Not all oils are created equal. Crude oil, which is not yet refined into gasoline and other products, ranges from thick and black to rather light and yellowish. Among the “cleanest” oils is Bakken, fracked from North Dakota. It has the consistency and look of soy sauce. There are stories of truck drivers putting it straight into their vehicles,
unrefined, and driving. This is why Bakken oil is so flammable in rail accidents. At the other end of the spectrum is Canadian tar sands, widely known as the dirtiest of oils. It has to be heated or mixed with a diluent just to move it. When one calculates all the oil it takes just to extract that oil and transport it, and how low quality it is and how much energy it takes to refine it, the carbon footprint of tar sands is several times that of other oils. Its Carbon Intensity (CI), a measure of well-to-gas-tank CO2 equivalent emissions per unit of energy (gCO2e/MJ), generally ranges from 24 to 35. In comparison, the CI of most light crudes, such as Bakken or Saudi Arabia Light, is about nine.
California is one of the top oil producing regions in the world. It trails only Texas and North Dakota as the top oil producing state in the US, which is now neck-and-neck with Saudi Arabia and Russia as the top oil producing nation in the world. The curious thing about California, however, is that, due to its complex geography, the quality of its oil is highly variable, ranging from cleaner than Bakken to dirtier than tar sands. The CI of California’s crudes varies dramatically from field to field and even well to well.
California has four significant oil fields that have CI’s higher than tar sands: Midway-Sunset, San Ardo, Coalinga, and Kern Front. Together, these make up almost 8% of California’s oil supply. (Tar sands made up less than 1% in 2015 and is probably zero at the moment.) The Midway-Sunset field is also the largest field in California, itself providing 4.6% of the state’s oil.

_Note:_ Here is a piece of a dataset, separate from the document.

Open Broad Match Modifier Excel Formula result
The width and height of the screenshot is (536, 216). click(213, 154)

One of the obvious strategies to minimize greenhouse gas emissions is to keep the dirtiest oil in the ground. If California were to simply shut down these fields and substitute this oil for Saudi Arabia Light or a similar light oil, the reduction in CO2 emissions would be equivalent to reducing California’s oil consumption over 5%.

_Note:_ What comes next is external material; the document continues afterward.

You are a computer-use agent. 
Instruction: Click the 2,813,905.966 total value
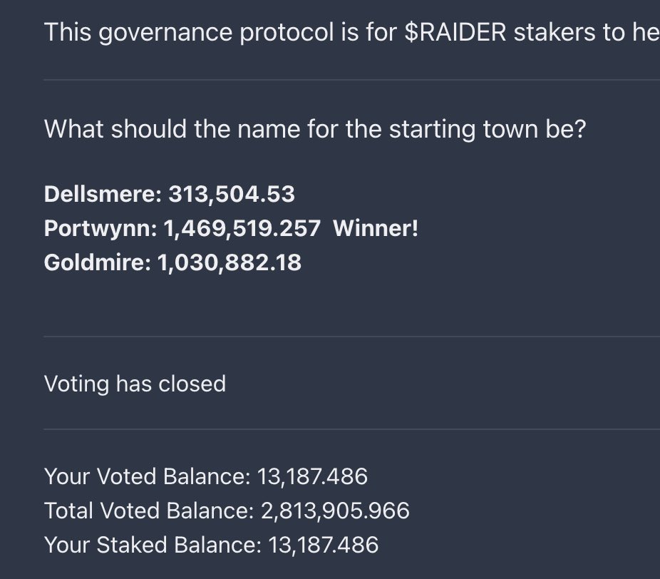click(x=336, y=511)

But absent a law restricting oil over a certain CI, which is unlikely, California relies on its cap-and-trade system to lower greenhouse gas emissions. Under this system, certain businesses must by “permits to pollute” through a state-run market. They may buy and sell these permits amongst each other. Since 2014, Quebec has joined the program, making it one giant market across the two entities. Based on the CI levels, producers of California’s dirtiest oil would have to buy three times more permits than those producing or importing light oil. To date, this has been a low hurdle for them and has not curtailed production. The cost of the tradable permits is low (because the cap is so high), so that producing oil from dirty fields is still more profitable than selling the permits to a cleaner operation.